Many publications demonstrate that high-throughput donor genotyping for most relevant RBC antigens is feasible. Depending on the number of alleles that have to be tested, different technical platforms are suitable. It is entirely conceivable that in future mass genotyping of donors and patients will be performed with test systems detecting most of the known alleles in one procedure. Currently, technical platforms for this issue are microarray assays where thousands of alleles can be integrated. At the moment these tests are still quite expensive, and it has to be considered if the (comparably high) costs justify the additional information benefit in all applications (e.g. donor typing). With regard to cost efficiency, the Vienna Blood Center decided to screen for HFA-negative donors by conventional multiplex PCR.

The Vienna Blood Center had a lack of donors pre-typed for ‘minor’ RBC antigens for patients with RBC antibodies. Provision of suitable blood units caused acute typing efforts at unfavorable rates. Besides that, we noticed that the supply of antigen-negative blood units for 2% of the blood recipients caused approximately 20% of the overall costs of donor immunohematology. To decrease the rate of serological screening at the time of request, we were looking for a cost-efficient alternative to pre-type donors. Our calculations revealed that donor antigen typing by DNA screening in our setting was by far the cheapest method to add typing results to our antigen database.

Accuracy of genotyping results relies on genetic (e.g. complexity of the gene, gene expression or its suppression), technical (e.g. number of alleles involved, homologous genes, repetitive motives, suitable primer binding site), and knowledge-based (e.g. less investigated populations, allele prevalence) factors.

This has to be combined with the special assert for the DNA-based application. Does the situation require that the assay covers rare alleles, null types and splice-site mutations, or is focusing on a few SNPs satisfactory in this case? However, in donor screening antigens that are falsely typed as positive will not affect transfusion safety. Furthermore, antigens that were genetically predicted to be negative should always be confirmed using regulated serological reagents. Commonly two valid tests that have to be CE (Conformité Européenne) marked have to be applied.

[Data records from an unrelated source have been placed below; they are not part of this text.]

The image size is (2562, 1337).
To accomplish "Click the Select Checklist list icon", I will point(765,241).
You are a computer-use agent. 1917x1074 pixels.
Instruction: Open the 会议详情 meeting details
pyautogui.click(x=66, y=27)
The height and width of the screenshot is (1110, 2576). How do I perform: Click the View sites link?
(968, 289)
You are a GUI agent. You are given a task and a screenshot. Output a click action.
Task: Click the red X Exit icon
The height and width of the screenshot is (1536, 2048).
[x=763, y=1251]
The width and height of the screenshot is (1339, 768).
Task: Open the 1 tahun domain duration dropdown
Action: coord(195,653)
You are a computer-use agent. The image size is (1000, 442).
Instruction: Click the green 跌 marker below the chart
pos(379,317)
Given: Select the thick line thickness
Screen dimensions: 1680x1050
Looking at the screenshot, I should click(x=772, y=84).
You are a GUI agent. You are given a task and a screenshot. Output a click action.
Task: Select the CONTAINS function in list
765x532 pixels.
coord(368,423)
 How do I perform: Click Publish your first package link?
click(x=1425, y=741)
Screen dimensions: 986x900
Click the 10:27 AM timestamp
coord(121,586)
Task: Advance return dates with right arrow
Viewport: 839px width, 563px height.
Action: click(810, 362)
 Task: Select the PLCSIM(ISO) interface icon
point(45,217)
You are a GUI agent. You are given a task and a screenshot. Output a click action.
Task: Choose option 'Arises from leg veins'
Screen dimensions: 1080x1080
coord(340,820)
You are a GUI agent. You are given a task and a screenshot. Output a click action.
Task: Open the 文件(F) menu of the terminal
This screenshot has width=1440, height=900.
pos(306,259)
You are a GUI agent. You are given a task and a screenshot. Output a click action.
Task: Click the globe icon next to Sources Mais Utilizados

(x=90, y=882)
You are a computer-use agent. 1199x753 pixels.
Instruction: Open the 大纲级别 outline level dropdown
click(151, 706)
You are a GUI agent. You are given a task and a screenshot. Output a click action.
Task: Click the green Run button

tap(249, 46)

With an increasing number of centers that routinely use molecular genetic technology for RBC typing, external quality assurance approaches are being required. The International Society of Blood Transfusion (ISBT) and the International Council for Standardization in Haematology (ICSH) organized international workshops on molecular blood genotyping [30]. A conclusion of the report points out that more standardization in nomenclature and in the usage of controls should be aimed at.


The author declared no conflict of interest.